Lene: So, there’s something that we did not do well enough. And one of the results is wokeness. And it’s a totalitarian kind of wokeness.
Jim: Exactly. I’m just going to do a quick call out here on the intersection between indigenous and complexity. I’ve had one of my favorite guests, Tyson Yunkaporta on, I think, three times on the show now. And he wrote an amazing book called Sand Talk. If you haven’t read it, you should. He’s a Australian Aboriginal person, indigenous person, but he’s also university educated and a lecturer at Australian university who studied complexity science among others.
Jim: And he’s done a very clever move, which is he’s looked at modern civilization and or postmodern civilization with the lens of an indigenous person plus a complexity framework. And it’s quite amazing.
Lene: I would imagine. Yes, absolutely.
Jim: For those interested in how do we look from an indigenous perspective? Read the books Sand Talk by Tyson Yunkaporta. I can’t recommend that book enough. It’s quite remarkable. Let’s move on. We’re getting a little short on time here. I actually have a hard stop coming up in about half an hour, which is, let’s switch gears a little bit and you call out that appropriate meaning-making is the best prevention against the frustrations that generally lead to authoritarian ideologies and societal instability.
Jim: Those are your words, and to my mind, and as we just discussed, but let’s talk about the other side too. We’re currently being confronted by authoritarian ideologies of both the left and the right. We have the wokes in their quasi Maoist nightmare. And then we also have these right fascist white supremacist, anti-Semite assholes. I wish the people who are sensible could just get out of the way and let those two fight themselves to the death and preferably kill each other. But if we’re going to not let those two viruses of the left and the right make incursions into the center and to sensible people everywhere, we do need to establish a meaning-making mechanism in society that deals with the these two polls we talked about earlier. One, the ever increasing complexity of our lives and the facts that we’re very rapidly approaching the limits to what mother earth will carry.
Jim: So I’d love to hear some of your thoughts about meaning-making in the current world.
Lene: I think that both of these groups are somehow struggling with the same problem, which is that their understanding of the world does not match the complexity of the world. And if we take the right wing white supremacists first, it’s very… A lot of people in, let’s say, among academics who would just call the losers and fascists and use other kinds of very derogative words about them. And I think that we could benefit tremendously from not understanding fascism as an ideology but a potential that we all have when our meaning-making falls apart.

» MATERIAL SUPPLIED:
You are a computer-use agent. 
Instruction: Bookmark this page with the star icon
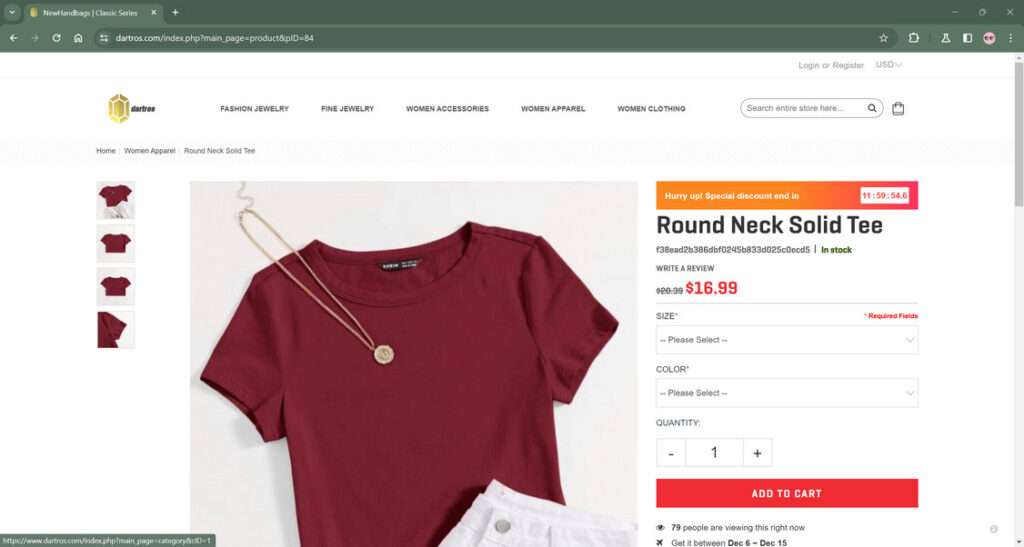pyautogui.click(x=884, y=38)
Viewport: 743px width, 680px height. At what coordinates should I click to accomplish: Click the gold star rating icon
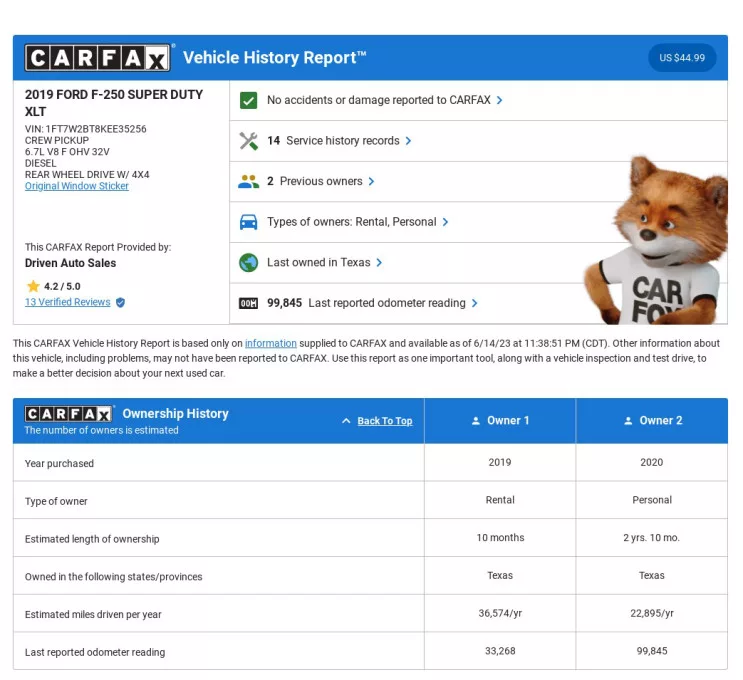[33, 286]
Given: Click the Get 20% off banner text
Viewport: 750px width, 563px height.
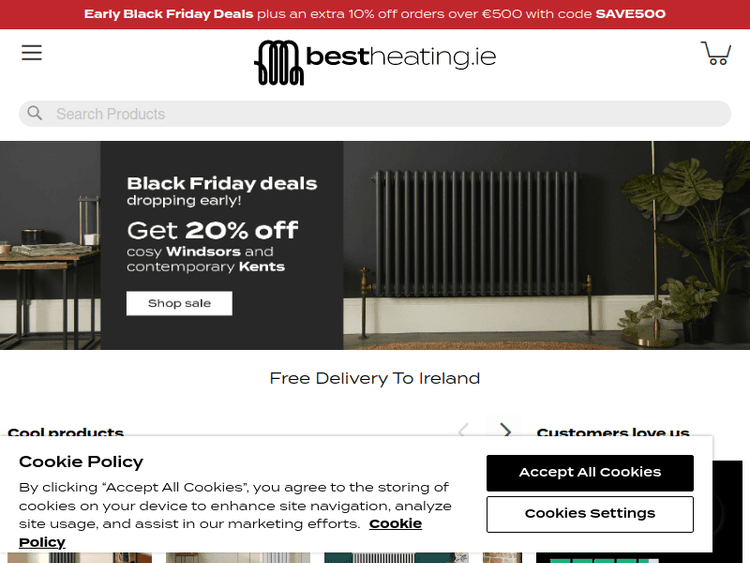Looking at the screenshot, I should click(212, 230).

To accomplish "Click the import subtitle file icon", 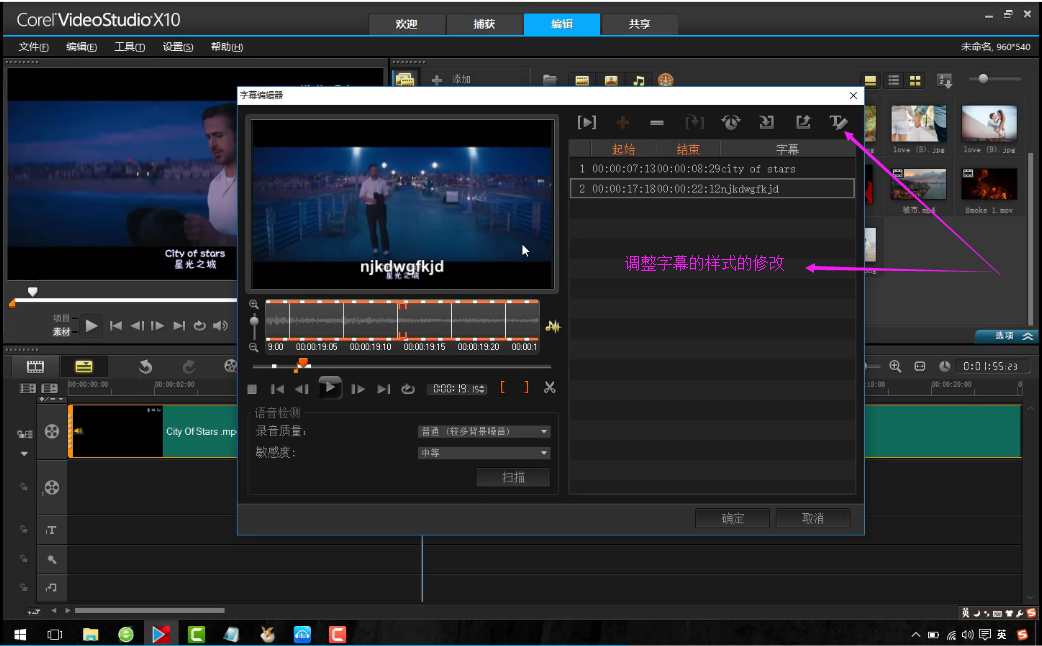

» WORK ORDER: In the conversation transcript, what is the title of the book by Tyson Yunkaporta that Jim recommends?

» WORKED SOLUTION: Sand Talk